**TASK DIRECTIONS**: Rewrite the part of the rows that opens with the line containing "Viewport: 889px width, 672px" and closes at the end of the rows, substituting "Rocky Linux 8.10" for "AlmaLinux 8.10" and changing nothing else. Leave the pictures out of your answer.

────────────────

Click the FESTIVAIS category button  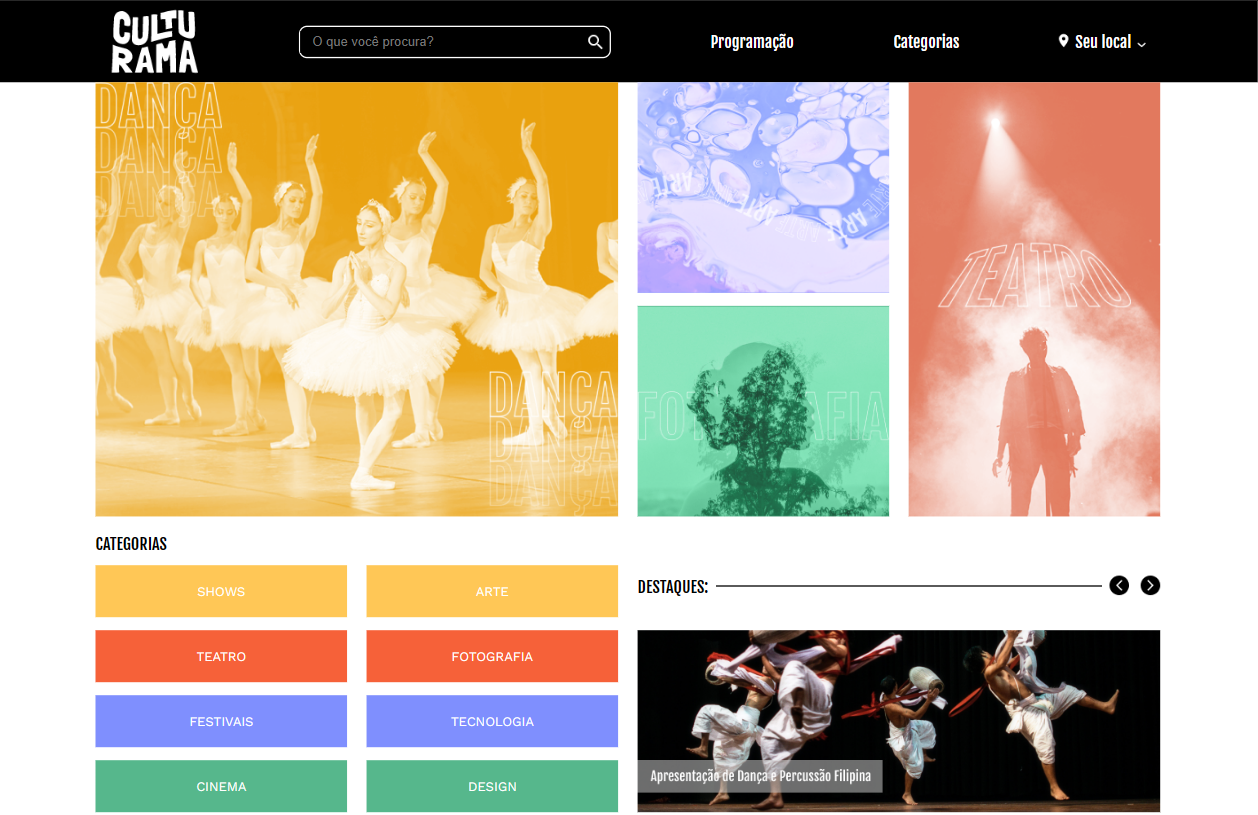(x=221, y=721)
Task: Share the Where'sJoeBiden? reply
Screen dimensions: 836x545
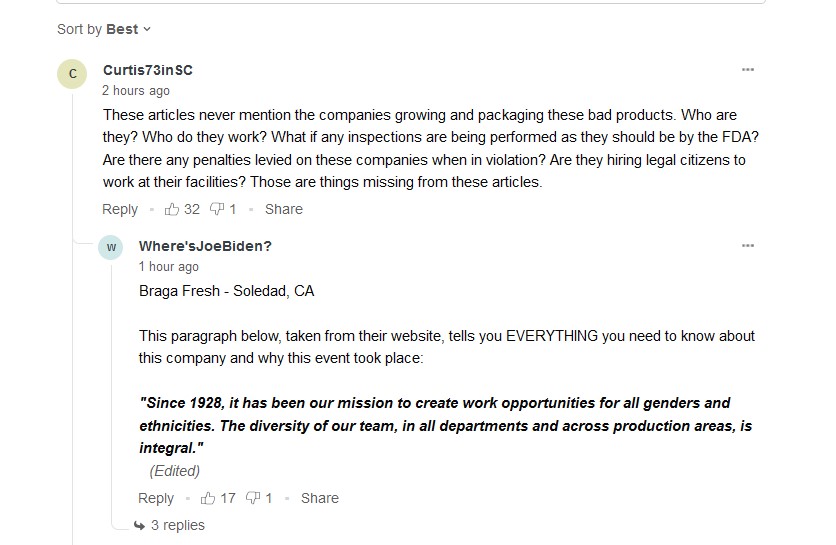Action: click(x=320, y=498)
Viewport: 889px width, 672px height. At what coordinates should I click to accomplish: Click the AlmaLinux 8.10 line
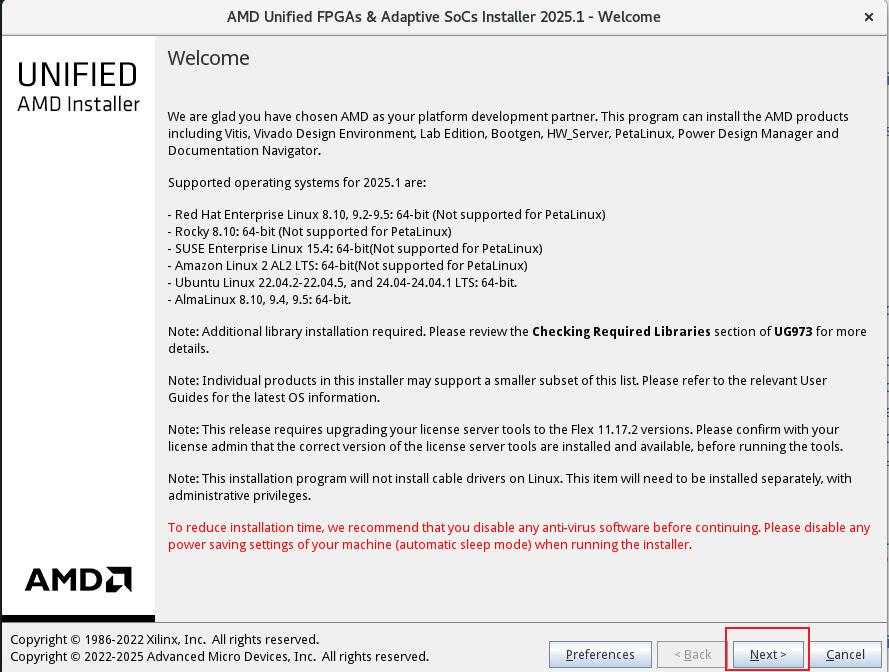point(259,299)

────────────────

**RESPONSE BELOW**:
Viewport: 889px width, 672px height. At what coordinates should I click to accomplish: Click the Rocky Linux 8.10 line
point(259,299)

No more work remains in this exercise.